> Given passage
============================================================

Saunders v. StateAnnotate this Case
584 N.E.2d 1087 (1992)
Donald F. SAUNDERS, Appellant, v. STATE of Indiana, Appellee.
Supreme Court of Indiana.
January 22, 1992.
*1088 Karen E. Perkins, Dalmbert, Marshall & Perkins, An Ass'n of Lawyers, Columbus, for appellant.
Linley E. Pearson, Atty. Gen., Gary Damon Secrest, Indianapolis, for appellee.PETITION TO TRANSFER
This cause comes to us on a petition to transfer from the First District Court of Appeals. Following a jury trial, appellant, Donald F. Saunders, was convicted on two counts of dealing in cocaine, I.C. XX-XX-X-X, a Class A felony; dealing in a schedule I controlled substance, I.C. XX-XX-X-X, a Class B felony; two counts of conspiracy to deal in cocaine, I.C. XX-XX-X-X and I.C. XX-XX-X-X, a Class A felony; and conspiracy to commit dealing in a schedule I controlled substance, I.C. XX-XX-X-X and XX-XX-X-X, a Class B felony. The trial court sentenced appellant to the presumptive terms of thirty years for each of the Class A felony convictions and the presumptive ten-year term for each Class B felony conviction. The trial court then ordered that all these sentences be served consecutively resulting in a total term of imprisonment of 140 years. The Court of Appeals affirmed appellant's convictions and sentence. Saunders v. State (1990), Ind. App., 562 N.E.2d 729 (Shields, J., concurring in part and dissenting in part).

============================================================

> Written tasks
(1) Decide whether each statement below agrees with the Saunders v. State excerpt, answering yes or no and quoting the deciding words. (a) Saunders was convicted after a bench trial. (b) The Court of Appeals affirmed his convictions and sentence. (c) The case came before the Supreme Court on a petition to transfer from the Second District Court of Appeals.
(2) Transcribe the Saunders v. State excerpt word for word, starting at "Saunders v. StateAnnotate" and ending at "January 22, 1992.".

Element and text position data:
============================================================

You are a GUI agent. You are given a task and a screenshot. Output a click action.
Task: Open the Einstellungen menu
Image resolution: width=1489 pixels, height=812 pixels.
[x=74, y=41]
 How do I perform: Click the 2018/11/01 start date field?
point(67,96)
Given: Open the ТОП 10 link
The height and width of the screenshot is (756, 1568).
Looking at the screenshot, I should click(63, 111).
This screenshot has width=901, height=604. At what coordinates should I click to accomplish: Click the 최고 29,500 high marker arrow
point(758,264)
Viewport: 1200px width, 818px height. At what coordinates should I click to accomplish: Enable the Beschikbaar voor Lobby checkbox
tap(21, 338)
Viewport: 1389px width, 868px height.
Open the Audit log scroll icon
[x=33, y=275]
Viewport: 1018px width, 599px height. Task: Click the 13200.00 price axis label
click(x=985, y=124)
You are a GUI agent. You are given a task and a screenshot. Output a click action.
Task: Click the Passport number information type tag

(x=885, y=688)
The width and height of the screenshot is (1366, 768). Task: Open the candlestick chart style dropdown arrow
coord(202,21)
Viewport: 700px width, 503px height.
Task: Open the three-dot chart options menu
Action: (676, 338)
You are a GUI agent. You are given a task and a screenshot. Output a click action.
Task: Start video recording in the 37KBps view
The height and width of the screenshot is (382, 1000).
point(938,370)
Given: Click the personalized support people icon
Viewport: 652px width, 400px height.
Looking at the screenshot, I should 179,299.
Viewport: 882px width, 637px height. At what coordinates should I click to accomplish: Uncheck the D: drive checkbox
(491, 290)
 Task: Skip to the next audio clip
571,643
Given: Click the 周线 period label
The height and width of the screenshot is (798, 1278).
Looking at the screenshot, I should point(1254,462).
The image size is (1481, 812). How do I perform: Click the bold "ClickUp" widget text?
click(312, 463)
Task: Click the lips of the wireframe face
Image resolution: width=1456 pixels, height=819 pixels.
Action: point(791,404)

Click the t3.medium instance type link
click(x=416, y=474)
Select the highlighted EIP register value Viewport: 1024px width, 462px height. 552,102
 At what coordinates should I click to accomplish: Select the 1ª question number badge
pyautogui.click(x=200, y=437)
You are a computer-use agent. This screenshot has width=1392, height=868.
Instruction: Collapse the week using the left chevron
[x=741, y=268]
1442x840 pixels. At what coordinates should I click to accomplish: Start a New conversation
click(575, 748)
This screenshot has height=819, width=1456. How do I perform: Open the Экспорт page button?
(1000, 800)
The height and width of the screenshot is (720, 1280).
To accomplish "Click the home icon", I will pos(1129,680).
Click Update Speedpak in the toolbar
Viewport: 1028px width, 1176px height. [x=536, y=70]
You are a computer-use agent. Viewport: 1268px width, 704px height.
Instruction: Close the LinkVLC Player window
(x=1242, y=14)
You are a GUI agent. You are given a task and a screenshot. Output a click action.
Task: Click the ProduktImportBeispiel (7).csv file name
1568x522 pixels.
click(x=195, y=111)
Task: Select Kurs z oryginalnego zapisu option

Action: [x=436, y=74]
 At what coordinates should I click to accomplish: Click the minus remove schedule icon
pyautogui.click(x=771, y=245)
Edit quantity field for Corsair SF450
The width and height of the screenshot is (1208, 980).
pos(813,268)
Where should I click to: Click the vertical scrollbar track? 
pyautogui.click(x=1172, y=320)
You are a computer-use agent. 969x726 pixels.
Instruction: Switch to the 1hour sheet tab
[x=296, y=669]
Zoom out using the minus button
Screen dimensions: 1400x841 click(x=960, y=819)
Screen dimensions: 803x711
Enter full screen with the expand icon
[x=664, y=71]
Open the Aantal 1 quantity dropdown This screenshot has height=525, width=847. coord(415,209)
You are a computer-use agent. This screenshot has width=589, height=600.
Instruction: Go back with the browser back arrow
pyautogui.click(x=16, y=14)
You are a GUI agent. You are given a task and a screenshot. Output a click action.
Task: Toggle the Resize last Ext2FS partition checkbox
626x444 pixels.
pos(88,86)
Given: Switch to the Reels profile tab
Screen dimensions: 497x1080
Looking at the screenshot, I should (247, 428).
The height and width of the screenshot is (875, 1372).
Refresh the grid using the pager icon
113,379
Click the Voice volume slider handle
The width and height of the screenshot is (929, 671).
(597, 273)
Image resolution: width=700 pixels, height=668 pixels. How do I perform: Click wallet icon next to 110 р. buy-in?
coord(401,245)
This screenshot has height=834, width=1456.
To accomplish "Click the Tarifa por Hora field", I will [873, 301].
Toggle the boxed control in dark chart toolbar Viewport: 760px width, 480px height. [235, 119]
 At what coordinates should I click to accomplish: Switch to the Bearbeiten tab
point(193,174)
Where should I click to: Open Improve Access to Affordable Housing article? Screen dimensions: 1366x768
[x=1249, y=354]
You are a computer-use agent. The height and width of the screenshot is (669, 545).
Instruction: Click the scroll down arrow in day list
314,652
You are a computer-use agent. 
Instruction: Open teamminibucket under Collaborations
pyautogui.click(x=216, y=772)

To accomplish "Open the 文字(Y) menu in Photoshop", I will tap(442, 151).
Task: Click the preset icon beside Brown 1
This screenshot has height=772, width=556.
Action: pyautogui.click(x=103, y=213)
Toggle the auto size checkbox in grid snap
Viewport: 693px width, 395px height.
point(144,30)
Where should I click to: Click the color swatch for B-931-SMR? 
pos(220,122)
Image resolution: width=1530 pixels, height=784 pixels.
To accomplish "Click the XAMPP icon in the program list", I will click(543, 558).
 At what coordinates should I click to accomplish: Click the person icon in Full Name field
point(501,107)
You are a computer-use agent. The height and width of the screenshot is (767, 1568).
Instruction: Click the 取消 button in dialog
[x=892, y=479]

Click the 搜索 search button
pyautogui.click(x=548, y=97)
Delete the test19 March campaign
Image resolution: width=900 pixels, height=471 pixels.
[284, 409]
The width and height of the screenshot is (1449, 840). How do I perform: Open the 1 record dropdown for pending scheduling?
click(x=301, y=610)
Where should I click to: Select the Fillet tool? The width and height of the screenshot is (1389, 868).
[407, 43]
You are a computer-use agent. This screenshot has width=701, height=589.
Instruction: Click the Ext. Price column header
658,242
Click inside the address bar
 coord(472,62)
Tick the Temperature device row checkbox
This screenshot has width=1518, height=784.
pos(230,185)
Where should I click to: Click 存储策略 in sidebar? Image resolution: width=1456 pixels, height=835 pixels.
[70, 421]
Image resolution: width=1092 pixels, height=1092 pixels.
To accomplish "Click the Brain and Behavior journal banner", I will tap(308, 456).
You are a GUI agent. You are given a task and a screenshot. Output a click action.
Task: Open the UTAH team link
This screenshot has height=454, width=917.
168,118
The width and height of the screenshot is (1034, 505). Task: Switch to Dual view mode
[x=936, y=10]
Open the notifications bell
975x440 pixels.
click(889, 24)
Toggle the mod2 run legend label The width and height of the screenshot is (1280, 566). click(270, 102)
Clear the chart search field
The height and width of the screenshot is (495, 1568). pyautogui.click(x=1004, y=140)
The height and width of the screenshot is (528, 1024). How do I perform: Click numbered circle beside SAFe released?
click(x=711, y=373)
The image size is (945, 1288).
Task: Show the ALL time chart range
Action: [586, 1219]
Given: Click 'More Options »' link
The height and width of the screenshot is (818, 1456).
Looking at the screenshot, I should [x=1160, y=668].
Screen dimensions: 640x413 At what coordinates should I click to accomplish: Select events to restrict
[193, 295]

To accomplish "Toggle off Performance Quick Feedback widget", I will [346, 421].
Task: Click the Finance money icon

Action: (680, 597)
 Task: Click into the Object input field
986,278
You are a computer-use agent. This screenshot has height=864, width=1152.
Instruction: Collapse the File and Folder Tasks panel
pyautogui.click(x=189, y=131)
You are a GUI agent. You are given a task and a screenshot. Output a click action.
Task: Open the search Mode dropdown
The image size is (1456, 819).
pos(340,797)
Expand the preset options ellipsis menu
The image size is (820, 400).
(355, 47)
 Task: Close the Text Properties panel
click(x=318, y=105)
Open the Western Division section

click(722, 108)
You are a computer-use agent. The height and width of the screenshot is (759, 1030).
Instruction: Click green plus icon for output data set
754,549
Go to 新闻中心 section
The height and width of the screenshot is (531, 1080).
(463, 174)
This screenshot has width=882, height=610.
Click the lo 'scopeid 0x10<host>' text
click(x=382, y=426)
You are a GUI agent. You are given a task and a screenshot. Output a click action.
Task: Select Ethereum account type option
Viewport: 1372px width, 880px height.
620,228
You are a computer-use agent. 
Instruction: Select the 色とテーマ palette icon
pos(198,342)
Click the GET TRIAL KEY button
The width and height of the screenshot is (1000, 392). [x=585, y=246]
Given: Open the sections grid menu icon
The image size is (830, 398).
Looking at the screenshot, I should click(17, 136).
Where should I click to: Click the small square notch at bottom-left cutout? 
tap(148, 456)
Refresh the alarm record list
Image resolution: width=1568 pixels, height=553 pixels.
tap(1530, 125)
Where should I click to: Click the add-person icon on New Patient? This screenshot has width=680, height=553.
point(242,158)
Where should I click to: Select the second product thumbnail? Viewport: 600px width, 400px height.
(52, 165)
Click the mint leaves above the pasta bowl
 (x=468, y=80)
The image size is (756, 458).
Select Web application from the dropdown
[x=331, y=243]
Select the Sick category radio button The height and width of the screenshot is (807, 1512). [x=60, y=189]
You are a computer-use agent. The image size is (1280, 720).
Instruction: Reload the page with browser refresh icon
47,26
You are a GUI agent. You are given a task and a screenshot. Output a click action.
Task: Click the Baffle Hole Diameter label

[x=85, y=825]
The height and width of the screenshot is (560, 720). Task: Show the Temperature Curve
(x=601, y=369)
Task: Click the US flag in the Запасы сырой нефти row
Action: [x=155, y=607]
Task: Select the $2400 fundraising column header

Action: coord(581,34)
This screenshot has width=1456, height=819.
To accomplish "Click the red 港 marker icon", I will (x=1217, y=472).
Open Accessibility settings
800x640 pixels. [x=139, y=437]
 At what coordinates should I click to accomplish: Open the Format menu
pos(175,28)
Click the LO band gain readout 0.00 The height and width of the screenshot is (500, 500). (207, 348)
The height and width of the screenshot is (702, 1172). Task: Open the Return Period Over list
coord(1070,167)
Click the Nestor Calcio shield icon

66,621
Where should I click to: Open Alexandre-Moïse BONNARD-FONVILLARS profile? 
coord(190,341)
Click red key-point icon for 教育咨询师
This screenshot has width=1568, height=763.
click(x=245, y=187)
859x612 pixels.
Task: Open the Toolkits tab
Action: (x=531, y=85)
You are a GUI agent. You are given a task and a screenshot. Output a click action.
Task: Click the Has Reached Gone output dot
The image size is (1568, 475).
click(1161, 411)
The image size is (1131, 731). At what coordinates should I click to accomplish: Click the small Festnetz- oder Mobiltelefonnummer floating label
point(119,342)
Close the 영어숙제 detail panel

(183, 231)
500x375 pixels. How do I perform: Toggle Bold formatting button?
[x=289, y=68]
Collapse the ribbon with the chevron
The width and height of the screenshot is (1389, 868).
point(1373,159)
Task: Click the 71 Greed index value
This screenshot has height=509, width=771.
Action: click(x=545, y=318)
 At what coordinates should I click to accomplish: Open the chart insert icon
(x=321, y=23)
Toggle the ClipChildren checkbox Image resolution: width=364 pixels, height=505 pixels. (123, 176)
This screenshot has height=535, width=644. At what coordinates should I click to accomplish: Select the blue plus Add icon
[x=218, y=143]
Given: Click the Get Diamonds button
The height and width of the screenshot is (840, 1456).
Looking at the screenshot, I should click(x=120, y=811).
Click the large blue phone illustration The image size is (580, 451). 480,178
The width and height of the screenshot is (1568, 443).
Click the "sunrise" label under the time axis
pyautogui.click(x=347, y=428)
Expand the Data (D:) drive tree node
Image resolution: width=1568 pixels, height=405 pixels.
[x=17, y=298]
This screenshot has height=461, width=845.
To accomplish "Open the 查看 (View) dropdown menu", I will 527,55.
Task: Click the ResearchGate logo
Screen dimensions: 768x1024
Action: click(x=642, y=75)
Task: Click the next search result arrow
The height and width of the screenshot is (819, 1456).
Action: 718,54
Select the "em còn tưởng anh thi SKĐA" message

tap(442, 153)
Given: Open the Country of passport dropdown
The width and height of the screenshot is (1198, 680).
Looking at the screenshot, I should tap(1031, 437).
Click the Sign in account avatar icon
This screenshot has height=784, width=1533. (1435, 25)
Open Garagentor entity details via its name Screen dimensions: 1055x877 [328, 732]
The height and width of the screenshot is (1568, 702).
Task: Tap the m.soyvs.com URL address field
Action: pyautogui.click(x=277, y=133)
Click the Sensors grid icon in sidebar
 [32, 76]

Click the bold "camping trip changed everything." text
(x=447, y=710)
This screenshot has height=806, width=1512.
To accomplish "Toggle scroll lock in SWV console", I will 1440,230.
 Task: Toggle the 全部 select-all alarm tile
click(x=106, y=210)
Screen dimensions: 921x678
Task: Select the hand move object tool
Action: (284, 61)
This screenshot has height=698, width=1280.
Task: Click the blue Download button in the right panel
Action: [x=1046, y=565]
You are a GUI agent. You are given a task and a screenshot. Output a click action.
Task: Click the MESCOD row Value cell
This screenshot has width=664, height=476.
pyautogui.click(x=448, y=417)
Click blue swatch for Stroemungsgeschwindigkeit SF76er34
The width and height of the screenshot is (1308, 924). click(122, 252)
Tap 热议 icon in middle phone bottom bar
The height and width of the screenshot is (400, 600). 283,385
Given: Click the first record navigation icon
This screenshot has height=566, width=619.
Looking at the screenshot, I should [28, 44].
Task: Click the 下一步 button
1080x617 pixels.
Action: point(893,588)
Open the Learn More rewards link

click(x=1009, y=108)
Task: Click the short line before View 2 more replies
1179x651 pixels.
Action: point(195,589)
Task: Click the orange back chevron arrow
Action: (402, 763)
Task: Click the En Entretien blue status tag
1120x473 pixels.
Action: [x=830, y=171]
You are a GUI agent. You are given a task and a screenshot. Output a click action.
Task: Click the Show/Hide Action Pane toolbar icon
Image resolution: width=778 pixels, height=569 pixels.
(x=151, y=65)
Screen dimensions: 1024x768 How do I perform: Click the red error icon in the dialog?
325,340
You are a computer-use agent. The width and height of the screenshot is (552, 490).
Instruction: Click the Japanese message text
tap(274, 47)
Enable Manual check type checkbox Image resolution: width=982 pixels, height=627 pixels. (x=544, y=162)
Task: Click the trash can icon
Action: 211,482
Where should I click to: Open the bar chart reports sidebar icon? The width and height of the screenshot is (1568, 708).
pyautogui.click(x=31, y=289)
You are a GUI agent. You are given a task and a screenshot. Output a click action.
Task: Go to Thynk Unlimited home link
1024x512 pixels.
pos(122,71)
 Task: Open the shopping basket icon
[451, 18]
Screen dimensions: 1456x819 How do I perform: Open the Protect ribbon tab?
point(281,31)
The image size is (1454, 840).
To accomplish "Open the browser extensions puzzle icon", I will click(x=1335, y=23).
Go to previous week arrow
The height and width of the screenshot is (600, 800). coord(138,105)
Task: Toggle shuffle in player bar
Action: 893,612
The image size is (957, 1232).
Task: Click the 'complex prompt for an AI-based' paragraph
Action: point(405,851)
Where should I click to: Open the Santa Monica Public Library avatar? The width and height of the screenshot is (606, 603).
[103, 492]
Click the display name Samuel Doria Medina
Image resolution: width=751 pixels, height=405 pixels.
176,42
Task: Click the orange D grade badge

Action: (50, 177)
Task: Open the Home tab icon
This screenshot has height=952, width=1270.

============================================================

> Solutions by task
(1)
(a) No: "Following a jury trial"
(b) Yes: "The Court of Appeals affirmed appellant's convictions and sentence."
(c) No: "on a petition to transfer from the First District Court of Appeals"

(2)
Saunders v. StateAnnotate this Case
584 N.E.2d 1087 (1992)
Donald F. SAUNDERS, Appellant, v. STATE of Indiana, Appellee.
Supreme Court of Indiana.
January 22, 1992.